Plankton are essential for life on Earth: they underpin life in the oceans and influence climate. Despite their importance and immense diversity, detailed three-dimensional nanoscale architecture of these microscopic organisms has remained largely unexplored, limiting our understanding of their cellular structures and biological complexity. Researchers at the University of Geneva (UNIGE) and at the European Molecular Biology Laboratory (EMBL) have succeeded in visualising the internal structure of more than 200 eukaryotic microbial species, including plankton species, using an innovative technique, Ultrastructure Expansion Microscopy (U-ExM). Published in Cell, this work opens the door to a planetary atlas of eukaryotic cellular diversity.

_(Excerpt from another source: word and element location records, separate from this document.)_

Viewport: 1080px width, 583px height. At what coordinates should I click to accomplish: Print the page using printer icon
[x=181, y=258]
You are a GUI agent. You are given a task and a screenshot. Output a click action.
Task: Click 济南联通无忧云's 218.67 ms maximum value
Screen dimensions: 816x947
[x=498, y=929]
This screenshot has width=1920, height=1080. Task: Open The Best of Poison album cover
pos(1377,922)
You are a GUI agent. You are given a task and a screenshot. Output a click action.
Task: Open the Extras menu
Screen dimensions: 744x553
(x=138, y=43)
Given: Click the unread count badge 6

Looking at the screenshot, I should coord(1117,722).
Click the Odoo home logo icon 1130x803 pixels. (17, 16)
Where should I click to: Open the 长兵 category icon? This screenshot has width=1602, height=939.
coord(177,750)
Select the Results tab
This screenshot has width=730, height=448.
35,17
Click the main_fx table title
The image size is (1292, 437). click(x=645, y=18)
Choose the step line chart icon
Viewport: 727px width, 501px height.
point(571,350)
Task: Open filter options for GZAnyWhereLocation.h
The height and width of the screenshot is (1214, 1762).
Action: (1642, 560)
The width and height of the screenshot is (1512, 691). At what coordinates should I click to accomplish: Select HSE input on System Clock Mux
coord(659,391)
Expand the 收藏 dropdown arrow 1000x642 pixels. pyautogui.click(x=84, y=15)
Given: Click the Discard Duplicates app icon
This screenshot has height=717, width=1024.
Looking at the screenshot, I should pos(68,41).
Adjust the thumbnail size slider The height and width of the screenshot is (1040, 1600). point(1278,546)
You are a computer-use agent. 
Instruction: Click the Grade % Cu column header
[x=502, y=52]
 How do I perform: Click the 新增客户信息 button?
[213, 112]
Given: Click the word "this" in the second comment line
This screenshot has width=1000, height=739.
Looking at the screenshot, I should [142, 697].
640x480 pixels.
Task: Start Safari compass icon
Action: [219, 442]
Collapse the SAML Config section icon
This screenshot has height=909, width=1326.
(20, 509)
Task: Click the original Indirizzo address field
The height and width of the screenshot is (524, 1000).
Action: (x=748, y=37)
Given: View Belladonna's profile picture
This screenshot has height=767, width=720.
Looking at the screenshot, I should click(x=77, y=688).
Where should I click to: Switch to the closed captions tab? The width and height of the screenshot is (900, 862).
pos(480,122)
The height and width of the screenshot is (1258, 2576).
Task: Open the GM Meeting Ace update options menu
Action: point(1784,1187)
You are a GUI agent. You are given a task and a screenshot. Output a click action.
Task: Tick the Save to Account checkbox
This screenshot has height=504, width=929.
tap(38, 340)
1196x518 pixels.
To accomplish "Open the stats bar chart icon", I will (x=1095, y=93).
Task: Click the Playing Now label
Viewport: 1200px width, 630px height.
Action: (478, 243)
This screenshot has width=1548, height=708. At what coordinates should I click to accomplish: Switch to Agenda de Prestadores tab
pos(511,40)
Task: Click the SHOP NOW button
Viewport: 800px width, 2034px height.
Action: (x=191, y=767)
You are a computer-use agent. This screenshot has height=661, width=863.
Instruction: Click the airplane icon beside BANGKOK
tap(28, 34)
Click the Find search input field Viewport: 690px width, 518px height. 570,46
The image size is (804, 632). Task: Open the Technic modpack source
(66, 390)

Plankton, a diverse community of microscopic organisms, that includes marine microbial eukaryotes (cells with a nucleus), are the unseen engines driving Earth's life-support systems – producing oxygen and forming the base of the oceanic food chain. They are also incredibly diverse, with tens of thousands of species described so far, and many more waiting to be discovered.
We spent three days and nights just fixing those samples. It was a treasure trove we could not let go of!
A technique that expands biological boundaries
In a collaborative effort, the groups of Omaya Dudin, Paul Guichard and Virginie Hamel at UNIGE, and Gautam Dey at EMBL, used high-resolution microscopy to study marine plankton. Expansion microscopy allows biological samples to be physically enlarged to reveal their internal architecture. Optimised into Ultrastructure Expansion Microscopy (U-ExM), the method enables researchers to explore sub-cellular ultrastructure and overcome the problem of cell wall permeability, allowing the internal structures to be clearly visualised and studied.
From European coastlines to the microscopic world
The study was carried out within the Traversing European Coastlines (TREC) expedition led by EMBL, which aimed to explore coastal biodiversity. Sampling campaigns at Roscoff (France) gave the researchers access to extensive culture collections of marine microorganisms. "We spent three days and nights just fixing those samples. It was a treasure trove we could not let go of," recalls Felix Mikus, co-first author of the study, who completed his PhD in the Dey group and is now a postdoctoral researcher in the Dudin laboratory at UNIGE.
Expansion microscopy works by embedding biological samples in a transparent gel that expands when it absorbs water. The sample's structures enlarge proportionally, enabling researchers to observe subcellular details between four and sixteen times their original size of the biological samples. "When combined with conventional light microscopy, this approach overcomes the standard resolution limits of light, offering a new window into cellular architecture," explains Armando Rubio Ramos, co-first author and postdoctoral fellow in the Guichard and Hamel group at UNIGE.
Mapping the evolution of cellular architecture
By analysing samples from hundreds of species, the researchers carried out one of the most extensive studies of cytoskeletal diversity in microbial eukaryotes to date. They focused particularly on microtubules and centrins, key components of the cellular scaffold that govern cell shape, movement, and division. This allowed them to map features of microtubule and centrin organisation across many different eukaryotic groups. "This scale of analysis opens up the possibility of making evolutionary predictions about how cellular structures have diversified" notes Hiral Shah, EMBL postdoctoral fellow and co-first author.
This collaborative research not only advances the understanding of the principles governing eukaryotic cell organisation, but also highlights the potential of expansion microscopy for studying complex natural samples collected directly from marine environments. The work marks an important step towards large-scale, high-resolution exploration of biodiversity, bridging the gap between genomic data and cellular physiology.